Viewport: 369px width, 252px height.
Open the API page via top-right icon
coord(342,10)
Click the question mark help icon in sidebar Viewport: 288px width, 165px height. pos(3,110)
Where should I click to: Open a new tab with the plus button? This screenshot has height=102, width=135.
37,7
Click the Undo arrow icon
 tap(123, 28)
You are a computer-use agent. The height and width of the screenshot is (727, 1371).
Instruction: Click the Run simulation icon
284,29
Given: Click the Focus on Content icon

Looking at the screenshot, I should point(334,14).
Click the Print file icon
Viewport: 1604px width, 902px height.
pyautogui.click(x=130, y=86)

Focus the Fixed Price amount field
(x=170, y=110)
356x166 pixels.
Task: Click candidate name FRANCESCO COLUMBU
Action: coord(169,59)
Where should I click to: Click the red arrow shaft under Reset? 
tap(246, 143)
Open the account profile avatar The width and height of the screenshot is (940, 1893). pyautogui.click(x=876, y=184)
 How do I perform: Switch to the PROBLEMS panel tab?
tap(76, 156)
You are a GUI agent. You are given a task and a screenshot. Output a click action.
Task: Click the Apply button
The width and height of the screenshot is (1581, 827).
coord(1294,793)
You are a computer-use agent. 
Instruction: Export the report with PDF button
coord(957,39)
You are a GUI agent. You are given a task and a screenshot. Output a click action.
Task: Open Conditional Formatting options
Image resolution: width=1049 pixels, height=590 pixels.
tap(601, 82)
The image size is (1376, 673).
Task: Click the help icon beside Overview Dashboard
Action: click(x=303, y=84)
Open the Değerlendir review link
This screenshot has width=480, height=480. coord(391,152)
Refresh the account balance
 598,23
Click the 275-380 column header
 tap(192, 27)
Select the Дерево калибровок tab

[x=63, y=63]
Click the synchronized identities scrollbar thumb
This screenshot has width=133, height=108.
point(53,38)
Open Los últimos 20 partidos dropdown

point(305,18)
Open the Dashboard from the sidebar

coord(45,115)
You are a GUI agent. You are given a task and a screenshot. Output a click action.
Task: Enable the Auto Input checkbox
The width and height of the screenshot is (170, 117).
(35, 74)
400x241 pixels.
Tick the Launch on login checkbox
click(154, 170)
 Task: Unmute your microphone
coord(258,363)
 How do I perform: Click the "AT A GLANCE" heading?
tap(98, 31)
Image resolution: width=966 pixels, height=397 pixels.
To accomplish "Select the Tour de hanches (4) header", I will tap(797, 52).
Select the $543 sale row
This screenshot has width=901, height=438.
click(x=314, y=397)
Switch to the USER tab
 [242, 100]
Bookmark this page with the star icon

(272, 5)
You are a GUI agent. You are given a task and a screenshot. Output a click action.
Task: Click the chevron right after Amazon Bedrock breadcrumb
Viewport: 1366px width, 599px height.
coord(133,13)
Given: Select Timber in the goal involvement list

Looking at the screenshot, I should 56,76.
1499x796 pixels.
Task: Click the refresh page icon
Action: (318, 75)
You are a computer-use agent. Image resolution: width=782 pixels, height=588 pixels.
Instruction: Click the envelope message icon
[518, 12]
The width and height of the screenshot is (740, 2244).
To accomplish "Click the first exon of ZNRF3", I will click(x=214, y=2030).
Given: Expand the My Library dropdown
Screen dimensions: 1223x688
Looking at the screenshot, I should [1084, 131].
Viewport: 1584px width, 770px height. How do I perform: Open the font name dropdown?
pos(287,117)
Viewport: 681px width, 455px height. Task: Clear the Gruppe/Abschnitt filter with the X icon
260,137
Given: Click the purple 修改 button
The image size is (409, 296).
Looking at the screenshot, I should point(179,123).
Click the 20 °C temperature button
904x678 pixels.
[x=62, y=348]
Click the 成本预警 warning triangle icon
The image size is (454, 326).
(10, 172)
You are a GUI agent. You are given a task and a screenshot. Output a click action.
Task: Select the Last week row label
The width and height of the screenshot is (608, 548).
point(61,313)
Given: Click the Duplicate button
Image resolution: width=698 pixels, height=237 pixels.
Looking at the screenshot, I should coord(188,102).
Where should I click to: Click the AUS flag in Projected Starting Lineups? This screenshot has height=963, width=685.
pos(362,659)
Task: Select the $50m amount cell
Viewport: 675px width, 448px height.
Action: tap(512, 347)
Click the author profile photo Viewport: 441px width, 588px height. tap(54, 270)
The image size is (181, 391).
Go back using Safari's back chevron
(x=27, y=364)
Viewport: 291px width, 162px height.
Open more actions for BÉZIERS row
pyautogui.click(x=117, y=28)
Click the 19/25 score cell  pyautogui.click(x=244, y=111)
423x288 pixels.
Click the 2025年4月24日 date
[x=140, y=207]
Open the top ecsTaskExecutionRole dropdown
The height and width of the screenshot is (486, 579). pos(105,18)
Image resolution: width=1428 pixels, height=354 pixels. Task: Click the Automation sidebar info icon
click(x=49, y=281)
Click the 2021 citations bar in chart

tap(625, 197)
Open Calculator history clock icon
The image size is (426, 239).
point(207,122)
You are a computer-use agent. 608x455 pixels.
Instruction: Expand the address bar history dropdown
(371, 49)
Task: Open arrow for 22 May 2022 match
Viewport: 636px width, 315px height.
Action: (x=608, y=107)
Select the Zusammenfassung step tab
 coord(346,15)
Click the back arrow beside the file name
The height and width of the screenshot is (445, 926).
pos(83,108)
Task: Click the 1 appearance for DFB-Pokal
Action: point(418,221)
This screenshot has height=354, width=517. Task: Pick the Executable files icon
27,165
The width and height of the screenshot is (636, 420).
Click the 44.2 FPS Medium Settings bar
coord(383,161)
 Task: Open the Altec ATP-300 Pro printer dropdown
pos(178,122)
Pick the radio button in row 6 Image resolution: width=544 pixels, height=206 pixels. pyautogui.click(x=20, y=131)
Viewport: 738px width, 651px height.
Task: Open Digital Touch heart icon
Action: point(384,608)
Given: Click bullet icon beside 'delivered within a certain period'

§ §

[DIRECTIONS]
All the entries should be written out again precisely.

[ANSWER TO THIS PROBLEM]
Viewport: 369px width, 252px height.
Open the API page via top-right icon
coord(342,10)
Click the question mark help icon in sidebar Viewport: 288px width, 165px height. pos(3,110)
Where should I click to: Open a new tab with the plus button? This screenshot has height=102, width=135.
37,7
Click the Undo arrow icon
 tap(123, 28)
You are a computer-use agent. The height and width of the screenshot is (727, 1371).
Instruction: Click the Run simulation icon
284,29
Given: Click the Focus on Content icon

Looking at the screenshot, I should point(334,14).
Click the Print file icon
Viewport: 1604px width, 902px height.
pyautogui.click(x=130, y=86)

Focus the Fixed Price amount field
(x=170, y=110)
356x166 pixels.
Task: Click candidate name FRANCESCO COLUMBU
Action: coord(169,59)
Where should I click to: Click the red arrow shaft under Reset? 
tap(246, 143)
Open the account profile avatar The width and height of the screenshot is (940, 1893). pyautogui.click(x=876, y=184)
 How do I perform: Switch to the PROBLEMS panel tab?
tap(76, 156)
You are a GUI agent. You are given a task and a screenshot. Output a click action.
Task: Click the Apply button
The width and height of the screenshot is (1581, 827).
coord(1294,793)
You are a computer-use agent. 
Instruction: Export the report with PDF button
coord(957,39)
You are a GUI agent. You are given a task and a screenshot. Output a click action.
Task: Open Conditional Formatting options
Image resolution: width=1049 pixels, height=590 pixels.
tap(601, 82)
The image size is (1376, 673).
Task: Click the help icon beside Overview Dashboard
Action: click(x=303, y=84)
Open the Değerlendir review link
This screenshot has width=480, height=480. coord(391,152)
Refresh the account balance
 598,23
Click the 275-380 column header
 tap(192, 27)
Select the Дерево калибровок tab

[x=63, y=63]
Click the synchronized identities scrollbar thumb
This screenshot has width=133, height=108.
point(53,38)
Open Los últimos 20 partidos dropdown

point(305,18)
Open the Dashboard from the sidebar

coord(45,115)
You are a GUI agent. You are given a task and a screenshot. Output a click action.
Task: Enable the Auto Input checkbox
The width and height of the screenshot is (170, 117).
(35, 74)
400x241 pixels.
Tick the Launch on login checkbox
click(154, 170)
 Task: Unmute your microphone
coord(258,363)
 How do I perform: Click the "AT A GLANCE" heading?
tap(98, 31)
Image resolution: width=966 pixels, height=397 pixels.
To accomplish "Select the Tour de hanches (4) header", I will tap(797, 52).
Select the $543 sale row
This screenshot has width=901, height=438.
click(x=314, y=397)
Switch to the USER tab
 [242, 100]
Bookmark this page with the star icon

(272, 5)
You are a GUI agent. You are given a task and a screenshot. Output a click action.
Task: Click the chevron right after Amazon Bedrock breadcrumb
Viewport: 1366px width, 599px height.
coord(133,13)
Given: Select Timber in the goal involvement list

Looking at the screenshot, I should 56,76.
1499x796 pixels.
Task: Click the refresh page icon
Action: (318, 75)
You are a computer-use agent. Image resolution: width=782 pixels, height=588 pixels.
Instruction: Click the envelope message icon
[518, 12]
The width and height of the screenshot is (740, 2244).
To accomplish "Click the first exon of ZNRF3", I will click(x=214, y=2030).
Given: Expand the My Library dropdown
Screen dimensions: 1223x688
Looking at the screenshot, I should [1084, 131].
Viewport: 1584px width, 770px height. How do I perform: Open the font name dropdown?
pos(287,117)
Viewport: 681px width, 455px height. Task: Clear the Gruppe/Abschnitt filter with the X icon
260,137
Given: Click the purple 修改 button
The image size is (409, 296).
Looking at the screenshot, I should point(179,123).
Click the 20 °C temperature button
904x678 pixels.
[x=62, y=348]
Click the 成本预警 warning triangle icon
The image size is (454, 326).
(10, 172)
You are a GUI agent. You are given a task and a screenshot. Output a click action.
Task: Select the Last week row label
The width and height of the screenshot is (608, 548).
point(61,313)
Given: Click the Duplicate button
Image resolution: width=698 pixels, height=237 pixels.
Looking at the screenshot, I should coord(188,102).
Where should I click to: Click the AUS flag in Projected Starting Lineups? This screenshot has height=963, width=685.
pos(362,659)
Task: Select the $50m amount cell
Viewport: 675px width, 448px height.
Action: tap(512, 347)
Click the author profile photo Viewport: 441px width, 588px height. tap(54, 270)
The image size is (181, 391).
Go back using Safari's back chevron
(x=27, y=364)
Viewport: 291px width, 162px height.
Open more actions for BÉZIERS row
pyautogui.click(x=117, y=28)
Click the 19/25 score cell  pyautogui.click(x=244, y=111)
423x288 pixels.
Click the 2025年4月24日 date
[x=140, y=207]
Open the top ecsTaskExecutionRole dropdown
The height and width of the screenshot is (486, 579). pos(105,18)
Image resolution: width=1428 pixels, height=354 pixels. Task: Click the Automation sidebar info icon
click(x=49, y=281)
Click the 2021 citations bar in chart

tap(625, 197)
Open Calculator history clock icon
The image size is (426, 239).
point(207,122)
You are a computer-use agent. 608x455 pixels.
Instruction: Expand the address bar history dropdown
(371, 49)
Task: Open arrow for 22 May 2022 match
Viewport: 636px width, 315px height.
Action: (x=608, y=107)
Select the Zusammenfassung step tab
 coord(346,15)
Click the back arrow beside the file name
The height and width of the screenshot is (445, 926).
pos(83,108)
Task: Click the 1 appearance for DFB-Pokal
Action: point(418,221)
This screenshot has height=354, width=517. Task: Pick the Executable files icon
27,165
The width and height of the screenshot is (636, 420).
Click the 44.2 FPS Medium Settings bar
coord(383,161)
 Task: Open the Altec ATP-300 Pro printer dropdown
pos(178,122)
Pick the radio button in row 6 Image resolution: width=544 pixels, height=206 pixels. pyautogui.click(x=20, y=131)
Viewport: 738px width, 651px height.
Task: Open Digital Touch heart icon
Action: point(384,608)
Given: Click bullet icon beside 'delivered within a certain period'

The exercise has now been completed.